I find the resulting searchable PDFs in my databases easy to read, and with readable print output. If the original paper copy is ‘clean’ — without blemishes such as coffee stains or handwritten underlining or highlighting — OCR recognition is excellent.

Yes, there is some degradation of the view/print quality caused by the compromises to keep file sizes down to a reasonable level. But I don’t get complaints from others to whom I’ve sent searchable PDFs exported from my databases.

If, however, I planned to publish in a book or article images of PDFs resulting from scans, I would probably retain the original scan image for that purpose.

I also have to say that not all scanners are equal in scanned image quality, even nominally at the same scan resolution. As is the case with other gadgets such as digital cameras, printers or audio equipment, similar published specifications don’t necessarily indicate similar quality.

Thank you for this clear and fast response. I tried one thing after your mail: convert to searchable pdf with Acrobat Pro, and then import into DTO as files and folders without OCR. The result is a DTO-searchable pdf with original-pdf readability, and a filesize reduced! from ca 400 to ca 250kb.

I am still wondering the advantage of DT OCR over converting with Acrobat.

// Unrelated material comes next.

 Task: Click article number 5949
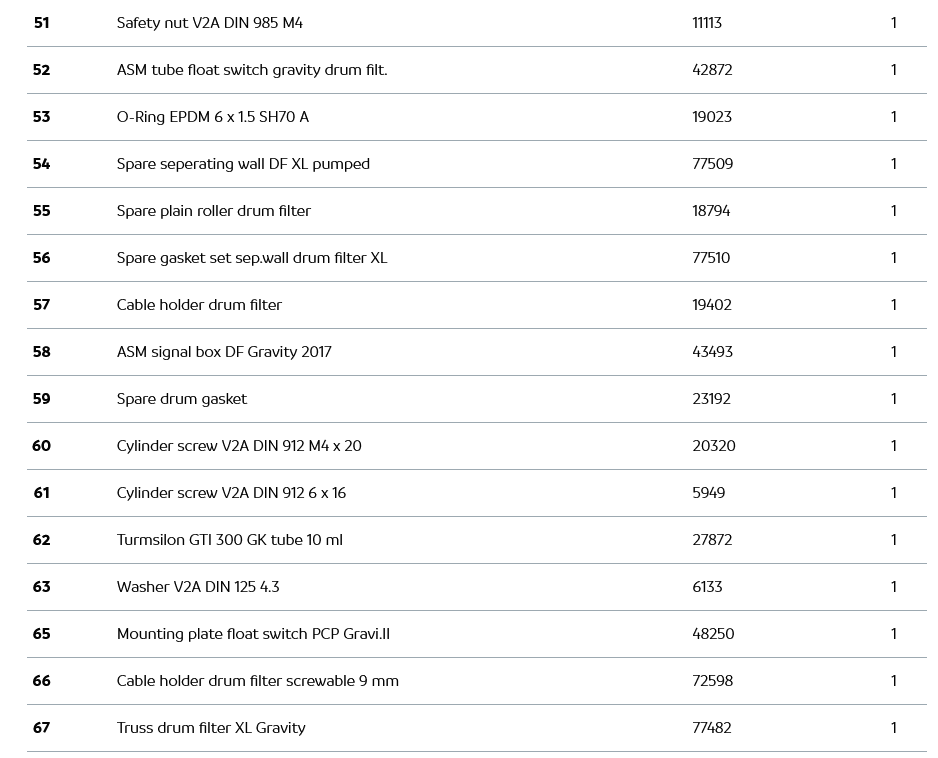708,493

I’m afraid I don’t have any useful advice to add to this thread, except the observation that 90% of the time Devonthink does what I expect and want it to do but the remaining 10% of the time it produces very faded, grey, chunky and terrible PDFs.

When I end up with one of these terrible scans, which seem to have no consistent reason to end up that way, no amount of fiddling with larger file sizes, slower OCR or adjusting DPI inside devonthink has ever solved anything, it only makes the files much bigger and equally awful.

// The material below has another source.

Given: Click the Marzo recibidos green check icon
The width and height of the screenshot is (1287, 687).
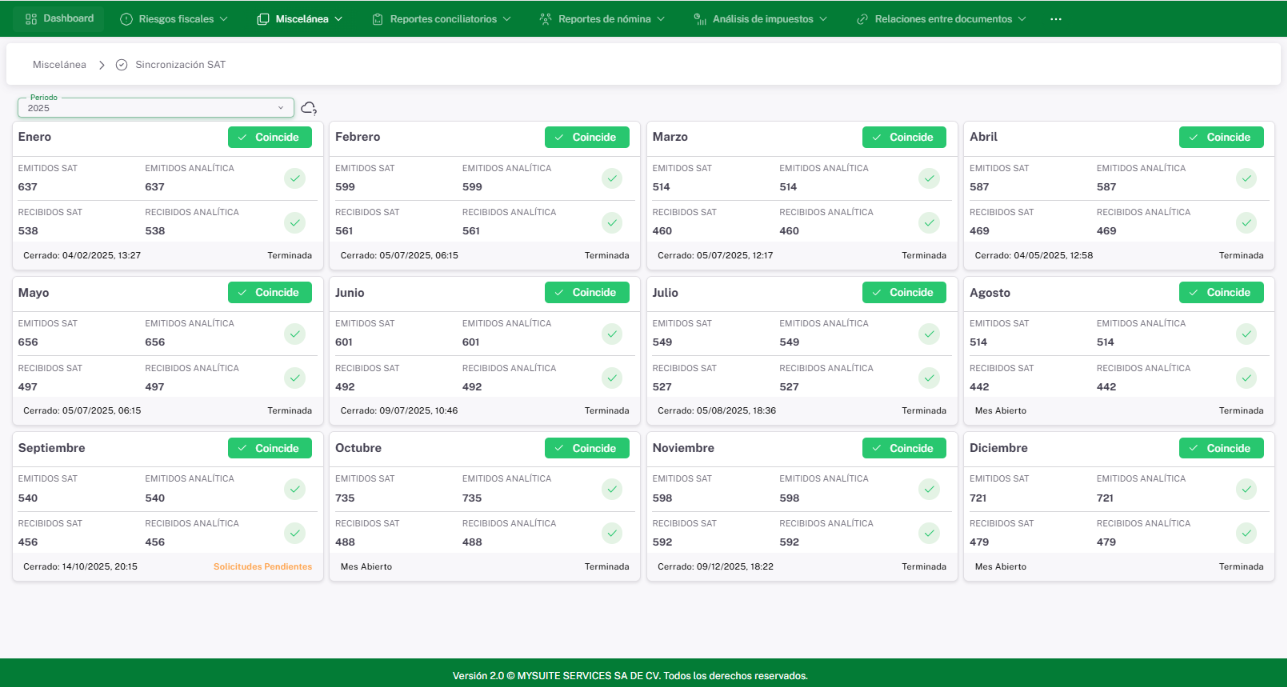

In those cases, 100% of the time for me so far, I have gotten much better clarity, smaller file size and no problems by using Acrobat Pro.

My low-tech solution has been: use devonthink to automate everything as much as possible and when it won’t work, do it manually with Acrobat Pro 9, which always seems to work.

Yes Adobe is terrible bloated awfulness, but with version 9.2 they seem to have reached that magic build # where everything is working until they break it again a few updates from now :confused:

What do you think of:

OCR with Adobe for all files, then:
‘Files and Folders’ import to DT?

It doesn’t cost any extra time, it saves almost half of file sizes, and you keep the good screen readability.


If that works for you, great!

I’ve got Acrobat Pro, and it does a reasonable OCR job.

But I find that I generally get better accuracy using DTPO/ABBY OCR. I’m satisfied with the view/print quality of ABBY searchable PDFs, and I’ve got lots of hard drive space, so I go for the convenience of direct scanner output to DTPO.